>>>>

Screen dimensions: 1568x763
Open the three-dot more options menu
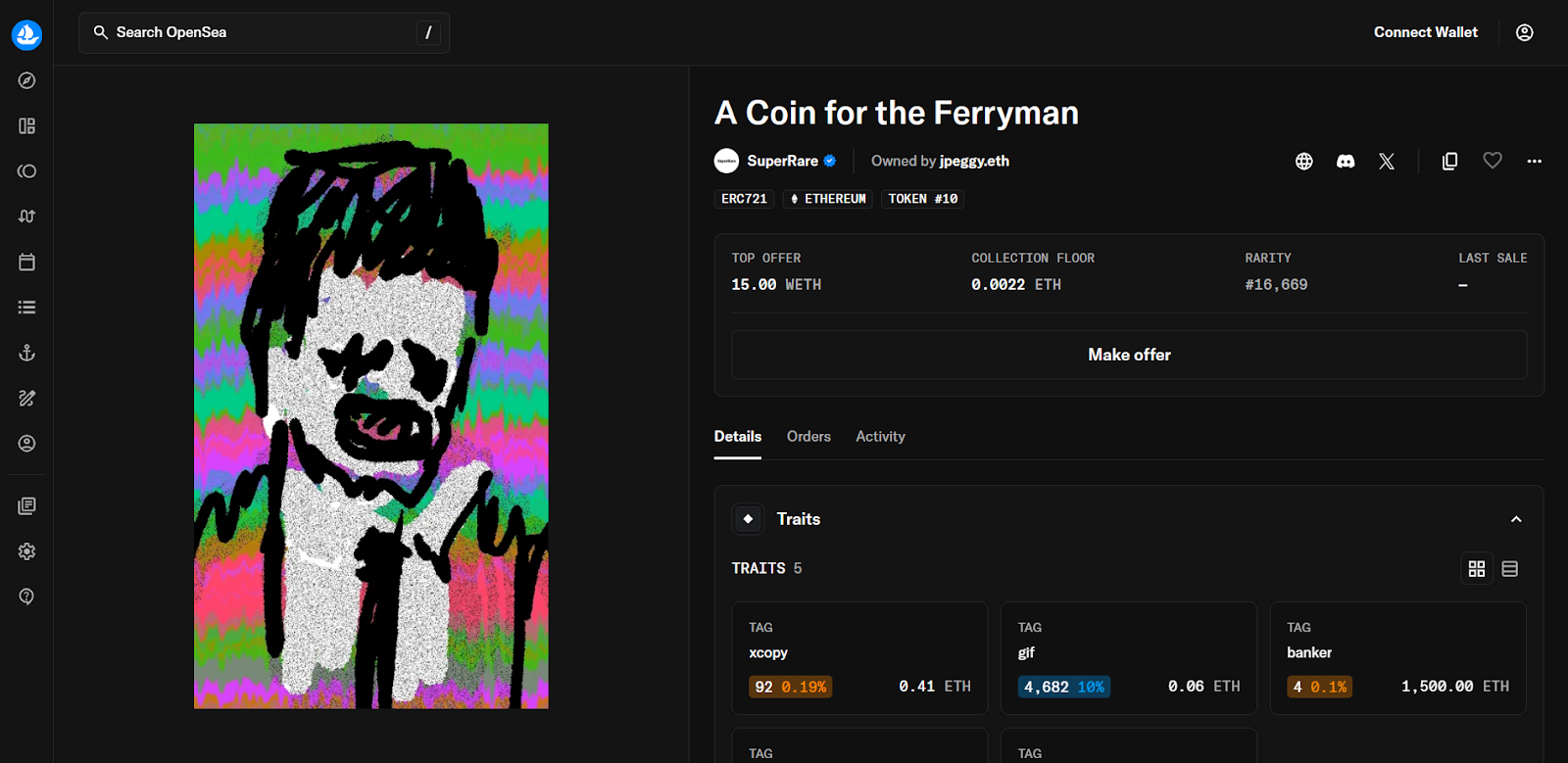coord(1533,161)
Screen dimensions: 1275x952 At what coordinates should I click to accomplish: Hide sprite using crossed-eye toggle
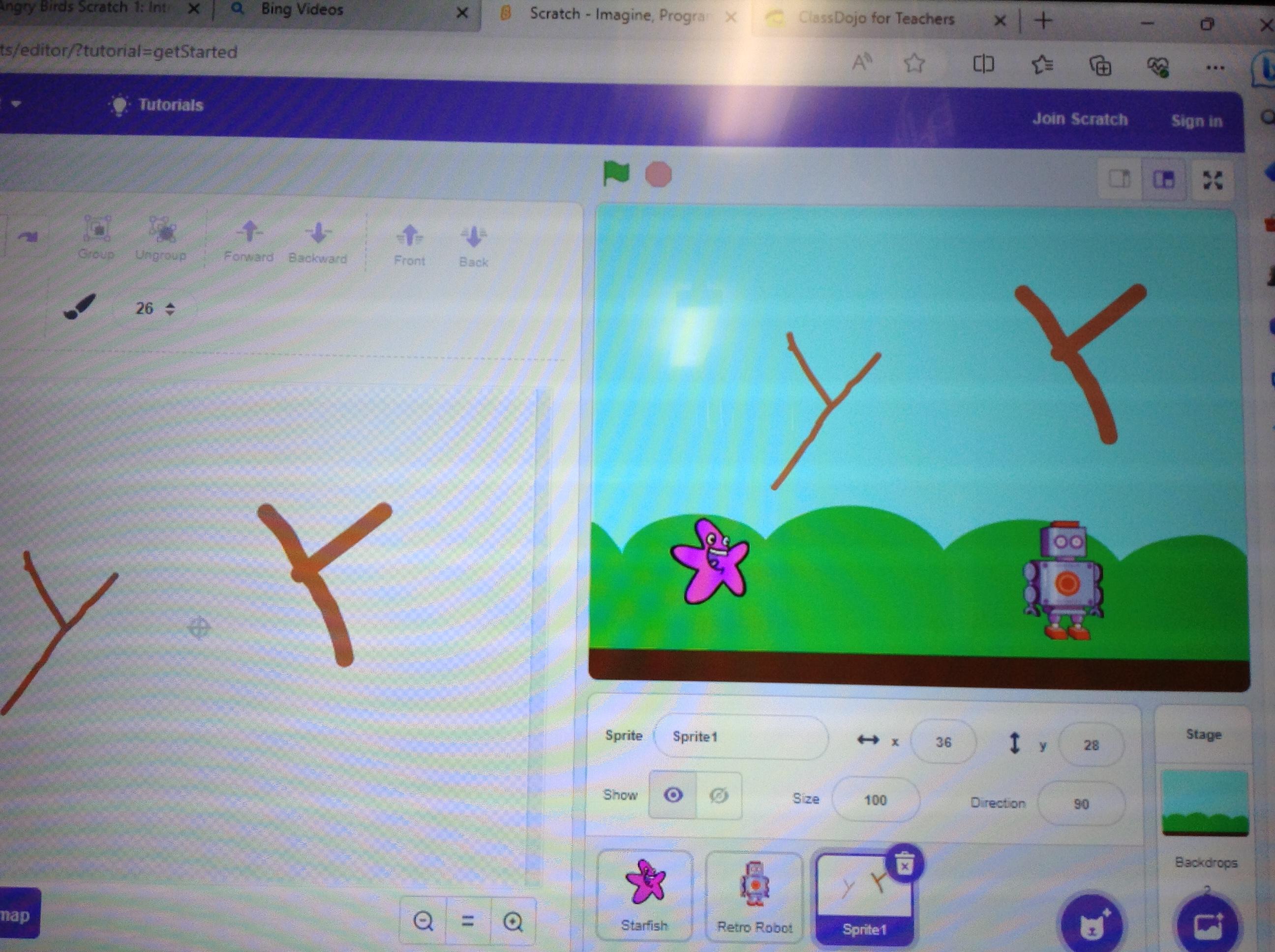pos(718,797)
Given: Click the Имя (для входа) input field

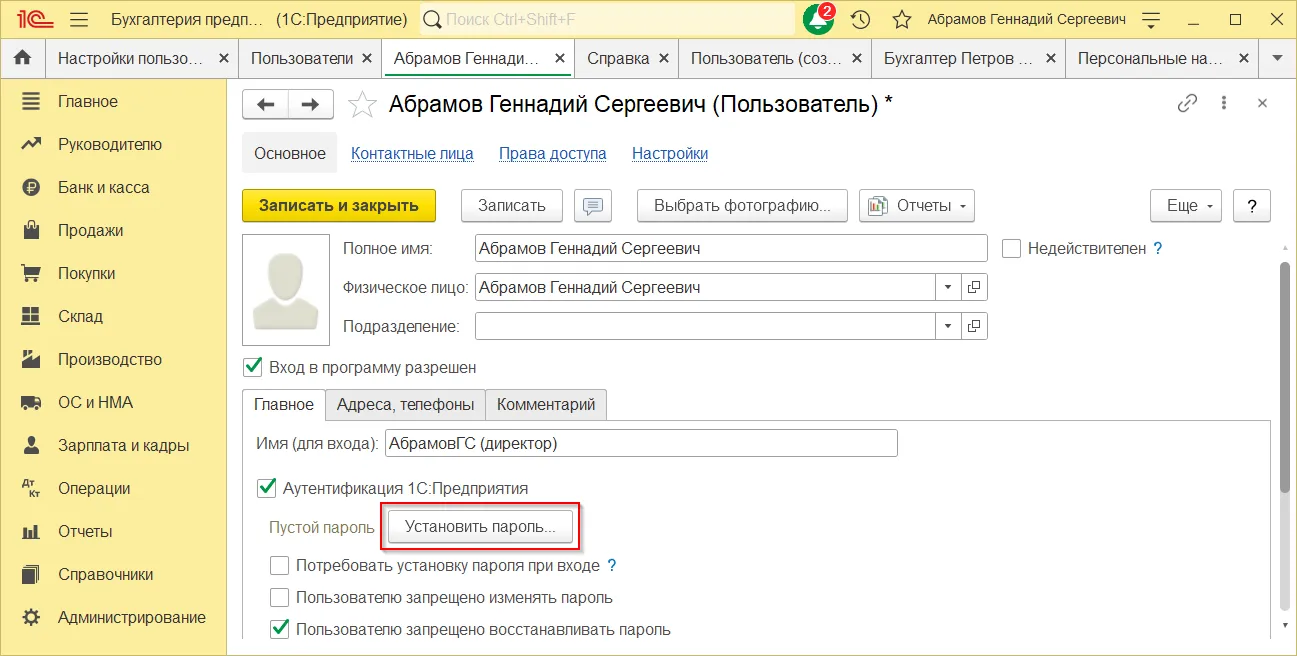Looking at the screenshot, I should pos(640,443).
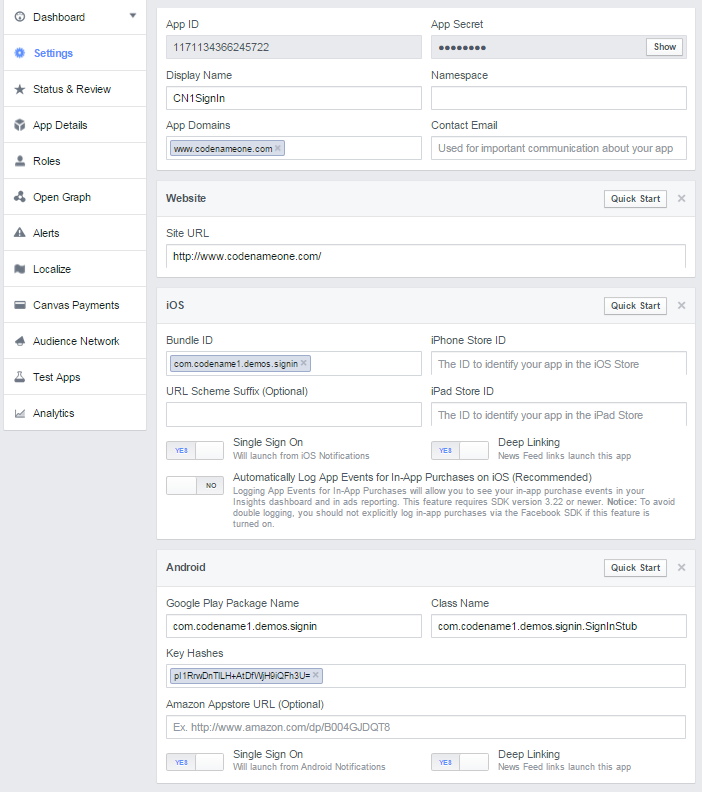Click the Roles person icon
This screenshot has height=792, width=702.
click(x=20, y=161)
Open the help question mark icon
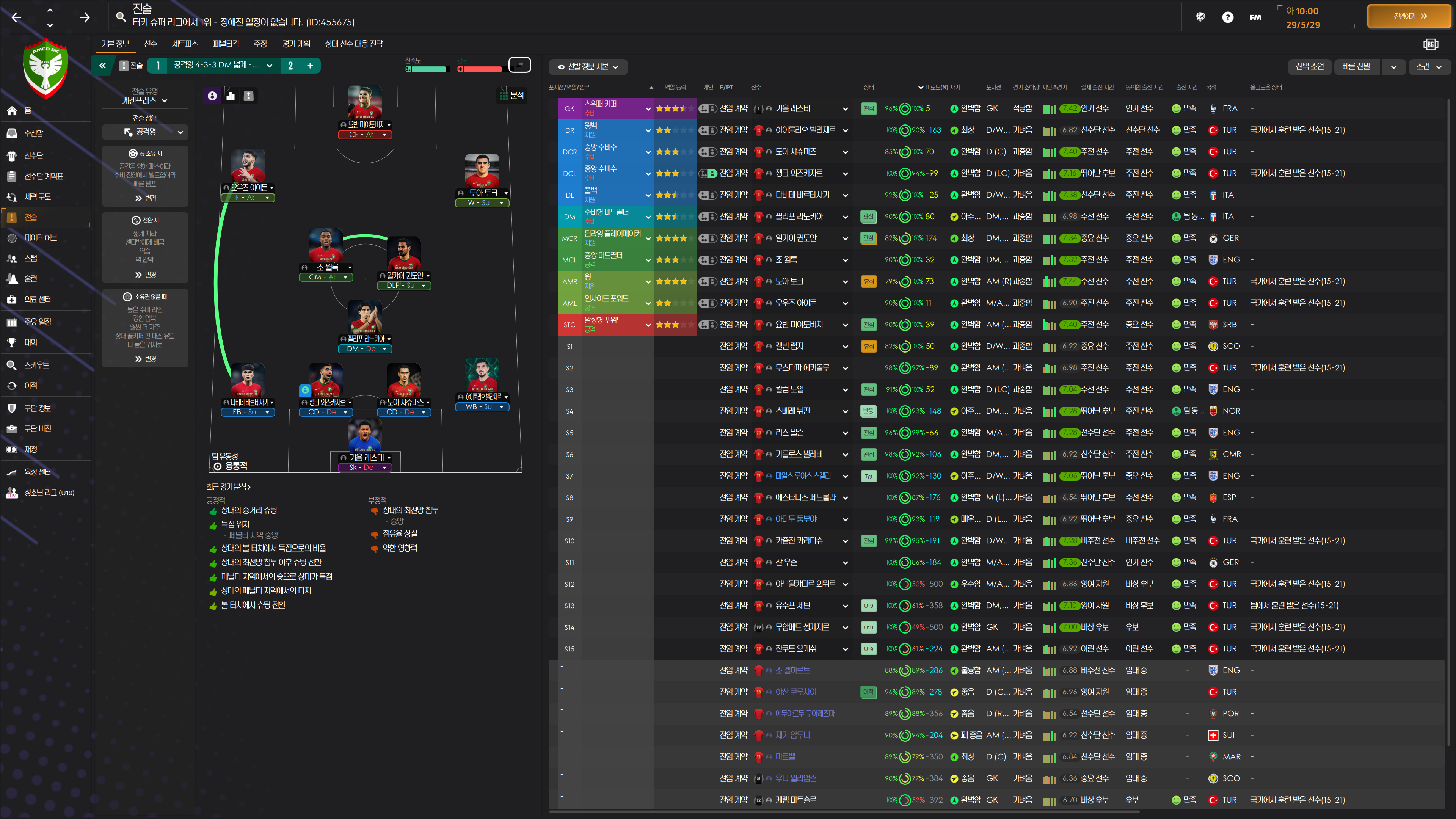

<<<<

• EXERCISE BRIEF: Rewrite all the entries above, changing "Screen dimensions" to "Display size" and keeping everything else the same. Leave the pictures out of your answer.

• REPLY TO THE EXERCISE:
Display size: 1568x763
Open the three-dot more options menu
coord(1533,161)
Display size: 1275x952 At what coordinates should I click to accomplish: Hide sprite using crossed-eye toggle
pos(718,797)
Given: Click the Имя (для входа) input field

Looking at the screenshot, I should pos(640,443).
Click the Roles person icon
This screenshot has height=792, width=702.
click(x=20, y=161)
Open the help question mark icon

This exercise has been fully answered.